**ACTIVITY:** Retype every line from the top of the entries down to the one with "You are a computer-use", both included, and skip the pictures.

**RECORDED INFORMATION:**
□ □ □ □ □
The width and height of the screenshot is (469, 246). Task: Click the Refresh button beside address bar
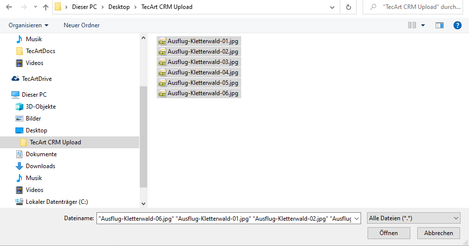click(348, 7)
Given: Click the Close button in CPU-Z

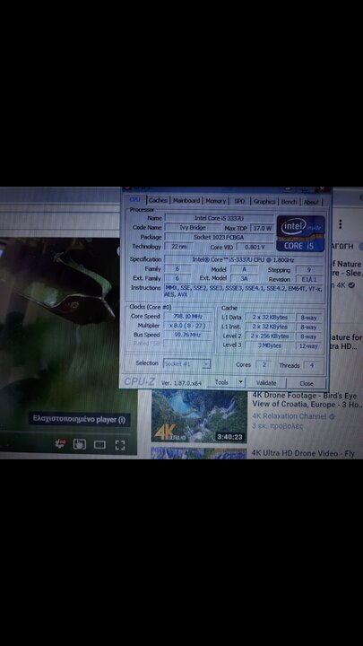Looking at the screenshot, I should (307, 383).
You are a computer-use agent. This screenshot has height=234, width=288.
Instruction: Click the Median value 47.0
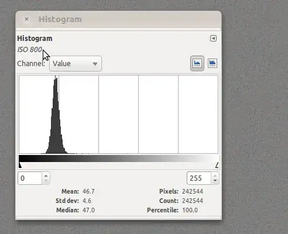[x=88, y=210]
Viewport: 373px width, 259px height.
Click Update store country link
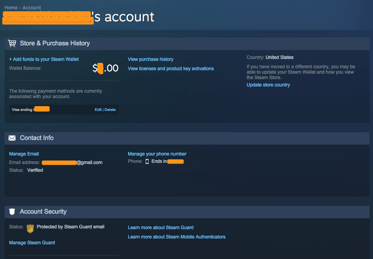point(268,85)
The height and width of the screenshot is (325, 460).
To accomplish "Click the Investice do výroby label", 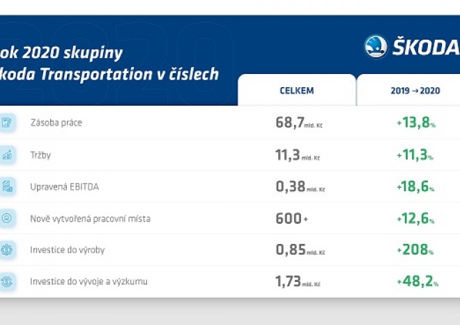I will tap(68, 250).
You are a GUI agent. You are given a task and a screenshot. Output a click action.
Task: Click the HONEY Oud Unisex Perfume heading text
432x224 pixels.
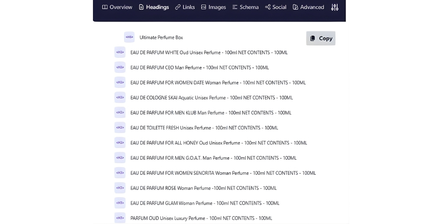point(219,143)
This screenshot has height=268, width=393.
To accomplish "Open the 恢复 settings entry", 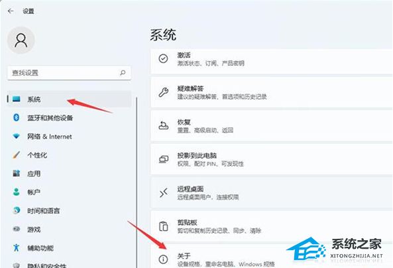I will point(272,126).
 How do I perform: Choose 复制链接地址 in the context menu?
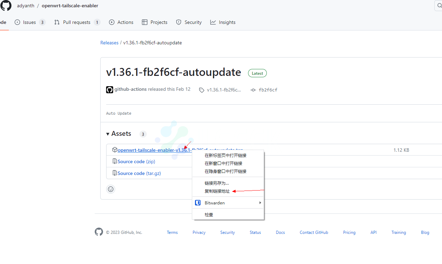pyautogui.click(x=217, y=191)
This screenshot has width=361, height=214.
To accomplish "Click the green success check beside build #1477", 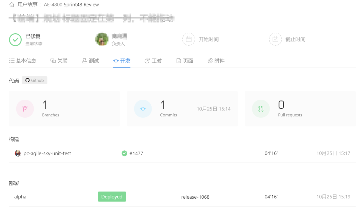I will coord(124,153).
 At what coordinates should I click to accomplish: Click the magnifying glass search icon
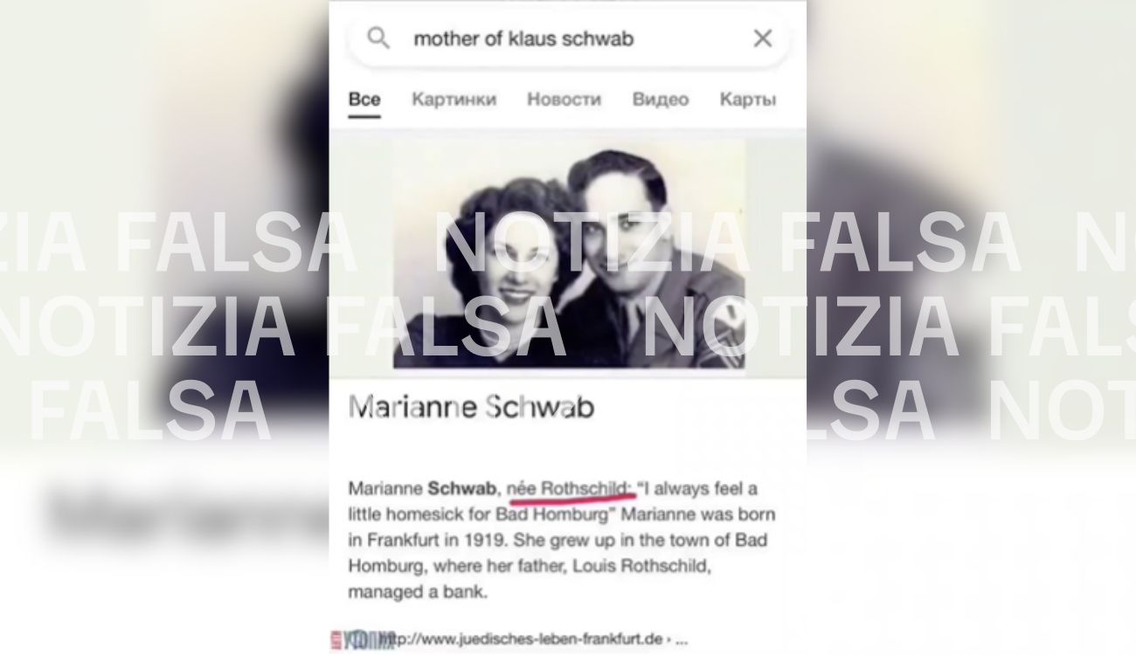coord(378,38)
□ □ □ □ □
**SOLUTION TO THE PROBLEM:**
The width and height of the screenshot is (469, 246). Task: Click the Refresh button beside address bar
click(348, 7)
Given: Click the Close button in CPU-Z

Looking at the screenshot, I should (307, 383).
You are a computer-use agent. This screenshot has height=234, width=288.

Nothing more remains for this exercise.